Quanto à questão do descaso pelas energias renováveis, Donovan também não se mostrou particularmente preocupado, garantindo que a procura mundial por alternativas mais sustentáveis já está em marcha, e não vai ser possível invertê-la. “No Texas, grande parte dos empregos são na setor das renováveis...na instalação e na manutenção dos equipamentos. Não se pode abandonar”.

Imigração na Europa

Num regresso ao Velho Continente, a braços com um crescente ambiente de hostilidade para com as comunidades imigrantes, Donovan afirma que há, novamente, algumas variáveis a ter em conta. “São um grupo fácil de culpar, porque são diferentes de nós. E isso desumaniza-os e torna-os num grupo” com o qual não nos identificamos, sobretudo se estamos a falar de culturas e hábitos muito diferentes dos nossos. “Reparem, desde sempre que nós, ingleses, culpamos os franceses por tudo”, atira em jeito de brincadeira. “Mas a verdade é que geralmente os imigrantes são mais produtivos do que a população local – até porque são genericamente mais novos - e tendem a contribuir mais para os sistemas fiscais”.

E, continua, a “Europa tem de reconhecer que está a ficar sem pessoas. E menos pessoas significa uma menor taxa de crescimento. Portanto, ou aceitamos isso, e temos cidades mais pequenas e economias mais pequenas, ou temos de assumir que temos imigração, porque sem ela, vamos ter taxas de crescimento mais reduzidas”.

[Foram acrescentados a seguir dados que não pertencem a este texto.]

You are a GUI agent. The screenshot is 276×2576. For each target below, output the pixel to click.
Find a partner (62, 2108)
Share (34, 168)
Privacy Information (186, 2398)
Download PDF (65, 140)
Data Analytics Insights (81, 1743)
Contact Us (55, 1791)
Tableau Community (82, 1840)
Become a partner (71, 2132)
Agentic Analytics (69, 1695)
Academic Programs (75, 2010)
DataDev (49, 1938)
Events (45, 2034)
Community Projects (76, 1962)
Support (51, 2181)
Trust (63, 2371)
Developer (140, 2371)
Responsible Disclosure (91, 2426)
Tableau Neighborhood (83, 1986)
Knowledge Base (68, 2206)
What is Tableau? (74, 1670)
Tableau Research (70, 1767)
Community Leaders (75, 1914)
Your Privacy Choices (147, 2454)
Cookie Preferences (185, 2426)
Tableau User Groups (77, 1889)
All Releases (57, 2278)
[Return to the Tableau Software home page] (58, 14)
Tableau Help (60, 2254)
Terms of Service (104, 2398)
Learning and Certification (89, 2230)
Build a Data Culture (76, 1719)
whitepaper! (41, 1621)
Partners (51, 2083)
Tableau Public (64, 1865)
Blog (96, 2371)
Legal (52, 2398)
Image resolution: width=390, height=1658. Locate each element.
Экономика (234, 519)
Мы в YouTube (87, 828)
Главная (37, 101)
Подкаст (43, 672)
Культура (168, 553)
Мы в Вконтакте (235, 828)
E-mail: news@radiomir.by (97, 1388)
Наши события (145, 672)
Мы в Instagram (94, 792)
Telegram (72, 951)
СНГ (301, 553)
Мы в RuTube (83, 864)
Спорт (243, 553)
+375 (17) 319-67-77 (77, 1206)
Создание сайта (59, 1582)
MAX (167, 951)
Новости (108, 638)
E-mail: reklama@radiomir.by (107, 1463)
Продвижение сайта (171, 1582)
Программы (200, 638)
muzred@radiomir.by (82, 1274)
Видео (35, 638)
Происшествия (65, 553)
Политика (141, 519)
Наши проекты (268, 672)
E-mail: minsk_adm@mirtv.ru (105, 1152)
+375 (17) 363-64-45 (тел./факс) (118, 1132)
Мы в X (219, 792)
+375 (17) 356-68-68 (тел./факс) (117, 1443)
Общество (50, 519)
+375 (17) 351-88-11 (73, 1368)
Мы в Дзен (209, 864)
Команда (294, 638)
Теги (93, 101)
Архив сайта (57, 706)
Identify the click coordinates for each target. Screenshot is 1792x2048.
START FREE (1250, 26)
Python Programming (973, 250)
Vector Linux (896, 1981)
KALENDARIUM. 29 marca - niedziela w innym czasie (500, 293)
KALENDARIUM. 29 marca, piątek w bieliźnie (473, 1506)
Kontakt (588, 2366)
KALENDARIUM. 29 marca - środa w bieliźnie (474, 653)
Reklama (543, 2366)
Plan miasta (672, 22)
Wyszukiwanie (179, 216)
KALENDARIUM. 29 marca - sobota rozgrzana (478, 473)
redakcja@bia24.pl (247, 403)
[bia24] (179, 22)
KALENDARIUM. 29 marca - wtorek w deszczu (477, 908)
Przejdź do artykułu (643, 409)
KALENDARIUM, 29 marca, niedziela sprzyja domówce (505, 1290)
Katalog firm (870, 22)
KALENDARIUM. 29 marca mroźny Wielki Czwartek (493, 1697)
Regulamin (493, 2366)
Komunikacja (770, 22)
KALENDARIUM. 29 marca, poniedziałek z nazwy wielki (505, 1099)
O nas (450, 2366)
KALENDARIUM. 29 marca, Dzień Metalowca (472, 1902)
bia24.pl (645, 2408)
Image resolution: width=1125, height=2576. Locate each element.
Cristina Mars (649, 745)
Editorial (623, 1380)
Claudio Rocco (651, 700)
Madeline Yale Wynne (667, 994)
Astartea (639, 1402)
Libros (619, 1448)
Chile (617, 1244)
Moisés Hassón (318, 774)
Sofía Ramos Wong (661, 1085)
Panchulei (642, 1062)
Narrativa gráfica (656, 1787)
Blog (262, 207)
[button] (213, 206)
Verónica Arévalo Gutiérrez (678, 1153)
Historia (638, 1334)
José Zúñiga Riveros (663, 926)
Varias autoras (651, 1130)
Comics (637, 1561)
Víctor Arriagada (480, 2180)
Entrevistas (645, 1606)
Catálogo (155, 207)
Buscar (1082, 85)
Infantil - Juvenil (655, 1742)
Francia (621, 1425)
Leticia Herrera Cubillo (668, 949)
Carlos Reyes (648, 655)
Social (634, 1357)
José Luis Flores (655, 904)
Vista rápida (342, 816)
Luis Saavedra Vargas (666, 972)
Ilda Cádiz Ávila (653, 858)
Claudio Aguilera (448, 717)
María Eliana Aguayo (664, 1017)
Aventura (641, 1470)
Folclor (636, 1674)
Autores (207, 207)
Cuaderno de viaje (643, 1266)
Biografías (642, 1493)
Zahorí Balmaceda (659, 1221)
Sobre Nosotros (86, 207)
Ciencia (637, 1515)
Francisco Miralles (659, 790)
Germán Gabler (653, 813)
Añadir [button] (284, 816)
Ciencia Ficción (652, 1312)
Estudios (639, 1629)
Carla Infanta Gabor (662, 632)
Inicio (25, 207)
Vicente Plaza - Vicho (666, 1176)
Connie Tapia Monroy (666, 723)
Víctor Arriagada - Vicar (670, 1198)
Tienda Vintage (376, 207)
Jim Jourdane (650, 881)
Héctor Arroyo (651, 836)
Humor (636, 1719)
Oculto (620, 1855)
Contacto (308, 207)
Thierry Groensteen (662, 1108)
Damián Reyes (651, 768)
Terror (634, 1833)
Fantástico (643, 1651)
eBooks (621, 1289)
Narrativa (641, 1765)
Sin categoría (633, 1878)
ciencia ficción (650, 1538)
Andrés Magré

“A oposição á imigração não é automática. Quando as pessoas entendem a necessidade de ter imigrantes na economia, as coisas melhoram; e quando se conhecem imigrantes, não podemos desumanizá-los, e o sentimento também melhora”. Portanto, admite, é um processo que levará o seu tempo mas que, acredita, vai chegar a um equilíbrio.

Bancos Centrais

Houve ainda tempo para uma espécie de 'bola de cristal' sobre as decisões que poderão vir a ser tomadas pelos bancos centrais, em termos de taxas de juro, nos próximos meses. Para Donovan, é claro: O BCE vai ser o mais agressivo, baixando as taxas de juro até aos 2%n o final do ano. O Banco Central Inglês deverá baixar as taxas de juro em 0,75pp e o FED assumirá um corte de o,5pp.